Susana se quedó quieta, intentando recuperarse de la tensión que acababan de vivir. Resoplaba pesadamente y el corazón trabajaba a un ritmo frenético, intentando manejar toda la adrenalina que había liberado. José, por su parte, se tumbó de espaldas, sintiendo el frío del suelo contra la nuca. Era incapaz de levantar los doloridos brazos. Hasta el dedo con el que había estado martilleando el gatillo se le había quedado tenso, señalando acusadoramente hacia algún punto de la pared.
—Por Dios... —dijo a la oscuridad, jadeando.
Lo habían conseguido, sí, pero en su mente empezaba a florecer el germen de una inquietud; una pregunta que flotaba como un espíritu neblinoso: ¿cómo volverían a salir de allí?

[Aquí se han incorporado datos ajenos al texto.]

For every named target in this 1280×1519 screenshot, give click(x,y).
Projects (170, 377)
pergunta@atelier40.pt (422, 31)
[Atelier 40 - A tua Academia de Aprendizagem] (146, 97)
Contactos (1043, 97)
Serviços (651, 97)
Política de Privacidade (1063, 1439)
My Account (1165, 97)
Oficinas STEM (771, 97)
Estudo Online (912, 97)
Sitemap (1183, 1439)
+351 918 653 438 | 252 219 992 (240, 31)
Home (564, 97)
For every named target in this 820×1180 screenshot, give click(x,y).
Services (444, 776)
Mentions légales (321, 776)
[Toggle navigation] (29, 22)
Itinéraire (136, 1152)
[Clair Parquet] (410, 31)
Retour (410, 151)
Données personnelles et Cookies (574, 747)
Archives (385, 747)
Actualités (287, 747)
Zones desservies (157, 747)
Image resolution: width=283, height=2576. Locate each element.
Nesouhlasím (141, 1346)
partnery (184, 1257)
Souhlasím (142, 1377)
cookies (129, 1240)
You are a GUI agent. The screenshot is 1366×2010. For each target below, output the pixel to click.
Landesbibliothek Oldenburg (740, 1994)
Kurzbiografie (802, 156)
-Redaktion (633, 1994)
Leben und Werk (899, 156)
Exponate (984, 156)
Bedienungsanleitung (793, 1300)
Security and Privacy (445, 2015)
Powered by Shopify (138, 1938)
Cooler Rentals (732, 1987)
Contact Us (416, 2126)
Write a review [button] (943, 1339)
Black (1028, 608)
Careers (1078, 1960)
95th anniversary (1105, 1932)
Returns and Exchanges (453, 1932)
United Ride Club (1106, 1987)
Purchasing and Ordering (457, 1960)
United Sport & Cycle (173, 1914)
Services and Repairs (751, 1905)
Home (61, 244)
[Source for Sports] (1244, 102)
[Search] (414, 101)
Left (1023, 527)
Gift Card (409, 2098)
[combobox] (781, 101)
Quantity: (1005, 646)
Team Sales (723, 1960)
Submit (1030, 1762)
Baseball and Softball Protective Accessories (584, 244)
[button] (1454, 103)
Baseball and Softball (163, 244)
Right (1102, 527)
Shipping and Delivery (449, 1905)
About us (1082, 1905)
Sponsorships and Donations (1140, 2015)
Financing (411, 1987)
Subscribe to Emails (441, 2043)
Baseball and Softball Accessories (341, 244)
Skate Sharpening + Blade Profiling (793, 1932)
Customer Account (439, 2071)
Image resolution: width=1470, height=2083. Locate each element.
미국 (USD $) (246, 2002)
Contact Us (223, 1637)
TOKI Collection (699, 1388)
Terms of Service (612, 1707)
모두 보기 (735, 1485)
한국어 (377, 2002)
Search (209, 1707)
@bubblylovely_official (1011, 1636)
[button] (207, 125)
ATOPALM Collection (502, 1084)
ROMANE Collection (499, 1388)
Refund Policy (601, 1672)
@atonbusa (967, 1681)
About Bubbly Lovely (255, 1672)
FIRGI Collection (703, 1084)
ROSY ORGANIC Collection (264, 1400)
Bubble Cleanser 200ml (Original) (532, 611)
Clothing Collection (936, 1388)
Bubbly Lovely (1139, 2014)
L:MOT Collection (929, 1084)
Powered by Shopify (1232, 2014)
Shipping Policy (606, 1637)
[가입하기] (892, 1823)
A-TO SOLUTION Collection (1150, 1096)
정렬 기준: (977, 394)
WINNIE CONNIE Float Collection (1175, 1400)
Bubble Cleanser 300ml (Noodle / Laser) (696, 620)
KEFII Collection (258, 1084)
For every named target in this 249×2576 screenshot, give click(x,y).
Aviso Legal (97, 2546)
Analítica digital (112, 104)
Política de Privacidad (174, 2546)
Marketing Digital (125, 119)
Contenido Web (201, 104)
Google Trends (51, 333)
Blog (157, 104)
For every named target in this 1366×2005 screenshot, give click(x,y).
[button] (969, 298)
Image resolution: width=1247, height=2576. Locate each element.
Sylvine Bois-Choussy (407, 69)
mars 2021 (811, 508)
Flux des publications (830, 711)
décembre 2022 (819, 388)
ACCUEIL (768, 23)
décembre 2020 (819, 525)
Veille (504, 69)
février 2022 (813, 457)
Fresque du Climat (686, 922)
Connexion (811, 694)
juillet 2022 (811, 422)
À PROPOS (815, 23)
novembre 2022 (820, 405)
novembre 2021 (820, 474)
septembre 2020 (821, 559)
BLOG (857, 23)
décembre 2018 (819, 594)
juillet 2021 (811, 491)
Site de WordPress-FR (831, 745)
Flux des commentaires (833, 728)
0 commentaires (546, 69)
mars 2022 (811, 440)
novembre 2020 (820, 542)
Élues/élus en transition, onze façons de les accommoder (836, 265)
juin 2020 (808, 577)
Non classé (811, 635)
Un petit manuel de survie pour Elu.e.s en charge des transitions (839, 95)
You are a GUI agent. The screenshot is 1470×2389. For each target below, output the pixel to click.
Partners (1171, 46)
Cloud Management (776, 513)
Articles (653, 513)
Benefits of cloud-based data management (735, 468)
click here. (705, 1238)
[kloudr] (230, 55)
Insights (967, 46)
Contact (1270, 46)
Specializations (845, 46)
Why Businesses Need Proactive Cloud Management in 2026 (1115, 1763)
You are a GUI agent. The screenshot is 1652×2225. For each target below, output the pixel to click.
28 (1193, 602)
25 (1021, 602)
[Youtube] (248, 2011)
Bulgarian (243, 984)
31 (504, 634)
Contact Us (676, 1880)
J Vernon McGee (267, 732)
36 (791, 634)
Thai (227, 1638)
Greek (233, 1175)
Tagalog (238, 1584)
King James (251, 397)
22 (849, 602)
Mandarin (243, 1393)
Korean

Y mientras esa duda horrible se abría paso en su mente, fuera, los muertos llamaban, aporreando la persiana metálica con furibunda persistencia.
El soldado avanzaba por el pasillo a buen paso, con el sonido de sus botas llenando de ecos los techos altos. Cada vez que pasaba junto a un centinela, se ponía tenso y apretaba los músculos, como si temiese que éste fuese a echársele encima, bloquear sus brazos con las rodillas y grabar una sola palabra en su frente utilizando algún tipo de puñal. La palabra, por supuesto, era «TRAUMA».
Pero no ocurrió nada de eso.
Por fin, se encontró junto a la puerta de la oficina personal del teniente Romero. Se tomó unos cuantos segundos para recuperar el aliento y llamó a la puerta con los nudillos. Luego, abrió sin esperar respuesta.
Romero estaba sentado junto a la chimenea, donde unas llamas retorcidas lamían varios troncos de considerable tamaño. Tenía los pies apoyados en una suntuosa mesa, nacarada de distintos colores para formar el damero de un ajedrez, y fumaba en pipa mientras leía un libro.
—¿Qué ocurre? —preguntó, levantando la vista de su lectura.
—Teniente, señor... se escuchan disparos desde la ciudad —contestó el soldado.
Romero se incorporó con rapidez.
—¿Disparos? —preguntó, con el ceño fruncido.
—Sí, señor. Un montón de disparos. No hemos localizado la fuente desde esta posición, pero hay movimiento de hostiles en la Carrera del Darro y en Plaza Nueva. Creemos que hay alguien ahí abajo armando un buen cirio.
—¿Alguien acercándose? —preguntó Romero.
—Es difícil decirlo, señor. He venido a avisarle tan pronto lo hemos detectado.
—Vamos... Llévame —concluyó Romero, dejando el libro y la costosa pipa sobre la mesa.
Mientras caminaban de vuelta por los pasillos, Romero no dijo nada; iba considerando posibilidades, dándole vueltas al hecho que acababan de anunciarle. Sabía perfectamente bien que entre sus hombres germinaba lentamente el cáncer de una revuelta, propiciada por varios motivos. Por un lado, muchos se dejaban convencer porque estaban en desacuerdo con lo que les estaban haciendo a los civiles. Para Romero, no era un acto de crueldad, era más bien una cuestión de prioridades. Tras informar del resultado de las últimas operaciones de búsqueda y rescate en las que el número de efectivos se redujo de ciento treinta a sólo noventa, se le habían proporcionado sólo dos directivas principales: que asegurara y mantuviera la base Orestes, y que salvaguardara la vida de
sus
hombres, nada más. Todas las operaciones habían sido canceladas; el Alto Mando tenía que reorganizar sus prioridades e informaría sobre futuras directrices cuando llegara el momento.